Jedburgh’s Rutherford used to ride for Graham as a jockey and has since worked with breakers and young pre-training horses.
Both are understandably delighted to have their first win, and Graham was especially pleased for her new business partner. “That was a real big deal. It was fantastic for him,” she said.
Rutherford added: “It was brilliant just to get off the mark and a little bit of a relief as well.
“We have a nice team of horses and good team of staff.
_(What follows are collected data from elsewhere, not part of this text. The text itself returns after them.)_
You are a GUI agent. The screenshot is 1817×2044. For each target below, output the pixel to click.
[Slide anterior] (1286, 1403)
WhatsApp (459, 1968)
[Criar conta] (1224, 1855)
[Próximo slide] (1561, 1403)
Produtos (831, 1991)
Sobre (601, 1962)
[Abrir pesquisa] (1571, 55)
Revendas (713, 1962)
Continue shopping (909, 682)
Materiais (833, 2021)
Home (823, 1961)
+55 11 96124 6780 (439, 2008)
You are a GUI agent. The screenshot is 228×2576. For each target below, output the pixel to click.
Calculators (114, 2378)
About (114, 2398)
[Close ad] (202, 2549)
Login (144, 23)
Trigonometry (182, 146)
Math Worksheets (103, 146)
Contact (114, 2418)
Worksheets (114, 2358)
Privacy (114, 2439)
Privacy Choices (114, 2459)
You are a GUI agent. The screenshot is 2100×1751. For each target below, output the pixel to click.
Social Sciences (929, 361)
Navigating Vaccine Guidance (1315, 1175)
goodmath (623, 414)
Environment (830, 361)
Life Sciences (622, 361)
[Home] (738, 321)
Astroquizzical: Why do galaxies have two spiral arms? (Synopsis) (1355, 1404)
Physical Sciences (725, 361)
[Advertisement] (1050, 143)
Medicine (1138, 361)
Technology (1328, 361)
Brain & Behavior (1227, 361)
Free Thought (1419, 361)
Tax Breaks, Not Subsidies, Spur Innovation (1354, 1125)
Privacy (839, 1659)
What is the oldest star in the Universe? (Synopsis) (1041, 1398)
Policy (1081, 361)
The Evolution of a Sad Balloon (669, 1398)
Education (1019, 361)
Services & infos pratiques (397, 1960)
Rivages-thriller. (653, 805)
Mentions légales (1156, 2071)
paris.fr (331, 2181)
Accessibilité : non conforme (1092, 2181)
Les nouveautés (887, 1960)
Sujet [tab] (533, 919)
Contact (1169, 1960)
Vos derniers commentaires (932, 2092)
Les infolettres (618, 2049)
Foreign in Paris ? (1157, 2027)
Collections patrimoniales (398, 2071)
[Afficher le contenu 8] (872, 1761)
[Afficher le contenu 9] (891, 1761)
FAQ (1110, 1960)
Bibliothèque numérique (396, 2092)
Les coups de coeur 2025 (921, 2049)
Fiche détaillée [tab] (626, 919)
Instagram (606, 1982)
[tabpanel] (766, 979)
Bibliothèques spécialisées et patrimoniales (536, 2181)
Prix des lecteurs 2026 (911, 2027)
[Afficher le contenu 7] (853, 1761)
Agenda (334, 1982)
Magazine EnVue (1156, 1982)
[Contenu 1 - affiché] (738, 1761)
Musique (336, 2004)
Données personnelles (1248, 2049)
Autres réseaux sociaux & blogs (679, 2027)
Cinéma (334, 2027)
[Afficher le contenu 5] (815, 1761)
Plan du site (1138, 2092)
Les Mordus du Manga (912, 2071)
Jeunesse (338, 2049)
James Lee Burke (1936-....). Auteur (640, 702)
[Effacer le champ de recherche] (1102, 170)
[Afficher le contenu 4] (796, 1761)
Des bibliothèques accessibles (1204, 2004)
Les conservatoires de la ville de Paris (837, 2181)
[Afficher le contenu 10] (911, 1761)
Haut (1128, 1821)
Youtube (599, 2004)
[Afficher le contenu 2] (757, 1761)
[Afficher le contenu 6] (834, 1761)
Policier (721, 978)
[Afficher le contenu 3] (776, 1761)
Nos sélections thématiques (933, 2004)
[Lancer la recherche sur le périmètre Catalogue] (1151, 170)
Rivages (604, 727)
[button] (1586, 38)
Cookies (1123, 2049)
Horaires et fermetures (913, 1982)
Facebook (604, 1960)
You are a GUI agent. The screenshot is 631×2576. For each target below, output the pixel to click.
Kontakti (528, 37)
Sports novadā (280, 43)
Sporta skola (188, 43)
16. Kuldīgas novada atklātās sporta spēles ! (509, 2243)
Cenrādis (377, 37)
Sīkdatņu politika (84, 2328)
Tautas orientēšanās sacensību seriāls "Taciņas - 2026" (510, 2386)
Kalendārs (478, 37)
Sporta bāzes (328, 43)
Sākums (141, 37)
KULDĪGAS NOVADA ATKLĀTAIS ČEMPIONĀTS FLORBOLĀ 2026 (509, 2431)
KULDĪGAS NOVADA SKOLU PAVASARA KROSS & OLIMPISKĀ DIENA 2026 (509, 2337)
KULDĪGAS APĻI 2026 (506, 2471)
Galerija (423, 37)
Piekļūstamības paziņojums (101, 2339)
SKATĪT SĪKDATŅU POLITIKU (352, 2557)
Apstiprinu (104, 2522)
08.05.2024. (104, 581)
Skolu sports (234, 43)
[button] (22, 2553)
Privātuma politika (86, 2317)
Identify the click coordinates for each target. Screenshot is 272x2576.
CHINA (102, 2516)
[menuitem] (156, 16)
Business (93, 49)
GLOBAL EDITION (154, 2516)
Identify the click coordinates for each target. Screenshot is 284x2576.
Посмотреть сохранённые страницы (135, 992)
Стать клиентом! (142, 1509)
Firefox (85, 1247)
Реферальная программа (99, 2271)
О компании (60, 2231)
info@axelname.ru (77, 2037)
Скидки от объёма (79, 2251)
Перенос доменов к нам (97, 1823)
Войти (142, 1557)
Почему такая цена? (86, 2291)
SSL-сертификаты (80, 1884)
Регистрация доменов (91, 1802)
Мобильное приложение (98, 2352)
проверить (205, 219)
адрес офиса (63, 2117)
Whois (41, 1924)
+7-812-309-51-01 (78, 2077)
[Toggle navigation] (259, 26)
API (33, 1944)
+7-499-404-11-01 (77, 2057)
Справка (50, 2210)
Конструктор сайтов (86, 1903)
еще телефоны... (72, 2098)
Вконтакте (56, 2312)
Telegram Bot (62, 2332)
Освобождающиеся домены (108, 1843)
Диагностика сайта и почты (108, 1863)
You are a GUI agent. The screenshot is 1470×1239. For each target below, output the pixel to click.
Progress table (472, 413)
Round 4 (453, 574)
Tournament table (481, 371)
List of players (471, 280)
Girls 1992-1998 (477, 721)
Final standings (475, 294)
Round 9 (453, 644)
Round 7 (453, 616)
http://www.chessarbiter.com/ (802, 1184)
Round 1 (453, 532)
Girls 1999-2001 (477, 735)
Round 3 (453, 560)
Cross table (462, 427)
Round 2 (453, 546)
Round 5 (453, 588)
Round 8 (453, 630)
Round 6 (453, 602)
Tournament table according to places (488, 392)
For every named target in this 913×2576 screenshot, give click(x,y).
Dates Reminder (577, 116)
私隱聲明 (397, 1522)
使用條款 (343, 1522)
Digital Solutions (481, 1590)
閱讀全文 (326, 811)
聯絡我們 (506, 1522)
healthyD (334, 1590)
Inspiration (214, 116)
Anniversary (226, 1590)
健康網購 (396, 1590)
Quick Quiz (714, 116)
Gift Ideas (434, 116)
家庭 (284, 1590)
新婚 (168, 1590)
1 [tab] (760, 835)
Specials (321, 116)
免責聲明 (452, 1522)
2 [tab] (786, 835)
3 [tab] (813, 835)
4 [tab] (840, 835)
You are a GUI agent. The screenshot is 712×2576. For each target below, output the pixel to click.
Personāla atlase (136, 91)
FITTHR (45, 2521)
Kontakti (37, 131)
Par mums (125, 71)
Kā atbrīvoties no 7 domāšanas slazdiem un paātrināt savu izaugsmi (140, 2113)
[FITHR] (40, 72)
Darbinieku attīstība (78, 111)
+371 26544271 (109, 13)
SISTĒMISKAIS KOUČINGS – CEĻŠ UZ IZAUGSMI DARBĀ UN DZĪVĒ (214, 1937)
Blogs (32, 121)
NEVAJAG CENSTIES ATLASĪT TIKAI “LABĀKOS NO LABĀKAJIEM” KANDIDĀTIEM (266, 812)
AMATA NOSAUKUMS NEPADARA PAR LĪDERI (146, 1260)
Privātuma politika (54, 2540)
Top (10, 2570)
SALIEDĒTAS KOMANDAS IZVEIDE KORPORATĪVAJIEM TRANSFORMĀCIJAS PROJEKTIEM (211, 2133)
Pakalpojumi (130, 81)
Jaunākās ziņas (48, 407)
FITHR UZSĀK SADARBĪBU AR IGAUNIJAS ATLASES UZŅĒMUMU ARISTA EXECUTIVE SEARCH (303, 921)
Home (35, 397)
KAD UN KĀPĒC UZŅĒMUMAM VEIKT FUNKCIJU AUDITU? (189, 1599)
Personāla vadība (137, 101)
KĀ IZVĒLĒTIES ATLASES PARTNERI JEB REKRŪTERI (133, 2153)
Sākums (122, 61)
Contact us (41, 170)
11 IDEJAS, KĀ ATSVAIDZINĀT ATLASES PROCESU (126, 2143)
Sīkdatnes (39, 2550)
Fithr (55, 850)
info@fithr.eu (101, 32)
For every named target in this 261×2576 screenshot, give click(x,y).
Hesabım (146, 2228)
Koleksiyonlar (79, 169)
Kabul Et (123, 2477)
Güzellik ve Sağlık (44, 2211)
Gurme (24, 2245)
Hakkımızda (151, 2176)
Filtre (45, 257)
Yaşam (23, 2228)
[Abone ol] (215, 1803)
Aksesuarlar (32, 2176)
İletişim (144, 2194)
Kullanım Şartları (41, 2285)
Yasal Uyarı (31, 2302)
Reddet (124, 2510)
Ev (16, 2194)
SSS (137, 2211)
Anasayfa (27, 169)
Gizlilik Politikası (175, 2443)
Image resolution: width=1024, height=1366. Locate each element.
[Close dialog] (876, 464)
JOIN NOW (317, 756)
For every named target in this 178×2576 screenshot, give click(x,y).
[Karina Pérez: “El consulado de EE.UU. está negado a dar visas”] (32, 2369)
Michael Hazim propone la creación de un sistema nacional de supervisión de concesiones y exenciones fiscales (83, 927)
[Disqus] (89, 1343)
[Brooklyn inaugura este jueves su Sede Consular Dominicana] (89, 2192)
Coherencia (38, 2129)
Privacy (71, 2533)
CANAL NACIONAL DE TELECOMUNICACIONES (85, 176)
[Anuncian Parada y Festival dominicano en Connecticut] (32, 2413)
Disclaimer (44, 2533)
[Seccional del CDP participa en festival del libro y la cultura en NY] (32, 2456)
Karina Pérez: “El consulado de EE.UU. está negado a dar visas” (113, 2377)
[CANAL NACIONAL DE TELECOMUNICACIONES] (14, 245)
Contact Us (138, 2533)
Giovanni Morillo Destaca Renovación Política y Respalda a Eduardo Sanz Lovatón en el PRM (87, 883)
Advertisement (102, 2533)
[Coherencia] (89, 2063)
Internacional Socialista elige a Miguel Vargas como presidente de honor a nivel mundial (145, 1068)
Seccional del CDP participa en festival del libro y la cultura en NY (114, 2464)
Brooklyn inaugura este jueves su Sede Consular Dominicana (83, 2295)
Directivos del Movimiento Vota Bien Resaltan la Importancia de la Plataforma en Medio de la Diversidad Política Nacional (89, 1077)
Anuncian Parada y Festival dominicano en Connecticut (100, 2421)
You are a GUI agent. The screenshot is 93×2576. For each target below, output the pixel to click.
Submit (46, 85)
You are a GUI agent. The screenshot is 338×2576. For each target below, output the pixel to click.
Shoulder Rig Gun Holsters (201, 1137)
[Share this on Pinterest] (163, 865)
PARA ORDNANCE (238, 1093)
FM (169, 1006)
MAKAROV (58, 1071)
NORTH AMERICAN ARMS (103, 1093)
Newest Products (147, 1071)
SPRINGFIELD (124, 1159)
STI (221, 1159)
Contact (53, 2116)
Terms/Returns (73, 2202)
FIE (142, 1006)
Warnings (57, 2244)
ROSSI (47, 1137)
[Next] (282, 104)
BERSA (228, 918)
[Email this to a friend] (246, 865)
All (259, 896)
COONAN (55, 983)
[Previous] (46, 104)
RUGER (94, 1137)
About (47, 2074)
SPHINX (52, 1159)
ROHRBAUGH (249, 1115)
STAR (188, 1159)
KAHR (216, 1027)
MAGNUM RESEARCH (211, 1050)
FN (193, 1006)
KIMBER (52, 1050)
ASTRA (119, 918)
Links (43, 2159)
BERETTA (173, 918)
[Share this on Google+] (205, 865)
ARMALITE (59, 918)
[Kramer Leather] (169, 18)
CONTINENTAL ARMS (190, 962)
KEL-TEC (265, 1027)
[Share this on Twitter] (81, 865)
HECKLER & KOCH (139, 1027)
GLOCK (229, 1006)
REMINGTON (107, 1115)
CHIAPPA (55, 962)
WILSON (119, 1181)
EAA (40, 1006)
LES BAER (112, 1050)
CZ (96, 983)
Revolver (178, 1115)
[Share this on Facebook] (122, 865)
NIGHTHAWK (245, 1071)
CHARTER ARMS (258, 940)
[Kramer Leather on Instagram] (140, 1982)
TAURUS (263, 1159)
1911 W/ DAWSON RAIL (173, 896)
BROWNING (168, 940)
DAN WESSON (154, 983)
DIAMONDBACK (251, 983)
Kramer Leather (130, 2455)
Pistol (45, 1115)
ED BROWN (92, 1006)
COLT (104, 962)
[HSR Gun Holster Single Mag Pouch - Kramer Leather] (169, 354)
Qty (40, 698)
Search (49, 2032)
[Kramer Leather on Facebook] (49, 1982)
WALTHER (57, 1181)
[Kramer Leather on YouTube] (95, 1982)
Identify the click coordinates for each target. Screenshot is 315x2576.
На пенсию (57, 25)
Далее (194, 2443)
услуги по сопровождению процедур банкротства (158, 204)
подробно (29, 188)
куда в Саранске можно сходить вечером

I am quite looking forward to just getting going, keeping the horses healthy and hoping they all run well.”
Graham says she believes younger people should be kept in the sport and encouraged, although it is expensive and risky to start out on their own.
“The ones that work really hard need to have a bit of succession," added Graham.
The new partnership, she said, was in the fortunate position of Rutherford ideally making use of facilities built
up over a long period and gaining a trainer’s experience so he will hopefully be able to take over by himself when she finally steps back.
Graham, also a course clerk at Hamilton Park in South Lanarkshire, said it is good to be part of a supportive local sporting community.
“There are a lot of small trainers in the Borders and a lot of very good jockeys,” she said. “On the whole, we are very supportive of each other.
“We all have the same problems, like long hours, and it’s great when horses are running well but you get
times when they are not.”
Graham added the first person to congratulate them after Don Brocco’s win in Cumbria, bringing with it
prize money of £2886, was runner-up Whillans, a frequent winner himself over recent weeks.
“I love that about Borders sport – everybody respects each other,” she said.
“On the whole, it’s a really good community, which is really nice.”
Don Brocco, owned by a Jedburgh syndicate calling itself Rutherford Racing, could be running again at northern area finals in March, and another from the same stable, Shoughall’s Boy, is in line to race at Newcastle next week.
The main focus for Graham and Rutherford, however, is the Cheltenham Festival from March 15 to 18, said the former.